P&ID digitization. A practitioner's guide
A Dutch HVAC set uses NEN 2778 symbols and area-unit-instrument tag structure. A North Sea platform set uses NORSOK I-005 and KKS. A Texas refinery set uses ISA 5.1 with a house convention the original EPC wrote in 1989. Reading all three as the same grammar produces an output none of the three operators can use. The standard in the drawing dictates the standard in the output.
Read one of your own drawings.
Drop a P&ID, instrument index, or schedule. Tagsight reads it to the tag and opens a workspace you keep when you sign in.
PDF · DWG · DXF · TIFF · PNG · XLSX
What digitization actually means.
Digitizing a P&ID is the process of turning a drawing, vector PDF, scanned PDF, or image into structured data. An instrument list, an equipment list, a line list, a connectivity model, and the documents those drive. It is not the same as redrawing the P&ID in a CAD package. Redrawing produces a new vector file. Digitization produces structured rows you can query, count, export, and connect to a configuration tool.
The distinction matters because the use cases differ. If you need to maintain the drawing in a CAD-of-record system, you redraw or import to AutoCAD P&ID, SmartPlant P&ID, or similar. If you need the data behind the drawing for a controls upgrade, a brownfield revamp, an MOC document, or an instrument index, you digitize. The two activities are sometimes done together, but the documents are independent.
What you are starting with.
Digitization projects fall into three buckets, and the bucket determines the effort.
Vector PDFs from a CAD system are the easy case. Text is selectable, lines are real geometry, symbols come from a library. Tag readability is high, line tracing is reliable, equipment shapes match a known set. A 50-page set in this bucket can be processed in a working day.
CAD-exported PDFs that have been through 'convert text to outlines' are harder. Text is no longer text, it is curves. Tags must be read from the page even though the original drawing was vector. This is more common than people expect, especially with drawings shared between EPCs that did not want to ship live AutoCAD files.

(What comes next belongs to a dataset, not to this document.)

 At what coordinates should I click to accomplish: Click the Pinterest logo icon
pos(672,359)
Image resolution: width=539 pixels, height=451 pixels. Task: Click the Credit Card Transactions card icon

Scanned legacy drawings are the hard case. The drawing was paper, someone ran it through a scanner ten years ago at 200 DPI, and the file has been photocopied and re-scanned since. Skewed pages, stains, fold creases, ink bleed. Tag readability is lower, line geometry is harder to follow, and instrument symbols must tolerate distortion. Throughput is lower, review is more important, and the value to the customer is much higher because nobody else wants to do this work.
What to extract, in order.
A digitization pass produces, in roughly this order. Instruments, tag, signal class, description, page region, equipment, pumps, vessels, tanks, exchangers, with shape and tag, nozzles attached to equipment, lines, line number, size, spec, service, connections between instruments and equipment, off-page connectors, TO DWG-XXX, FROM DWG-YYY, and panels, scope frames where present.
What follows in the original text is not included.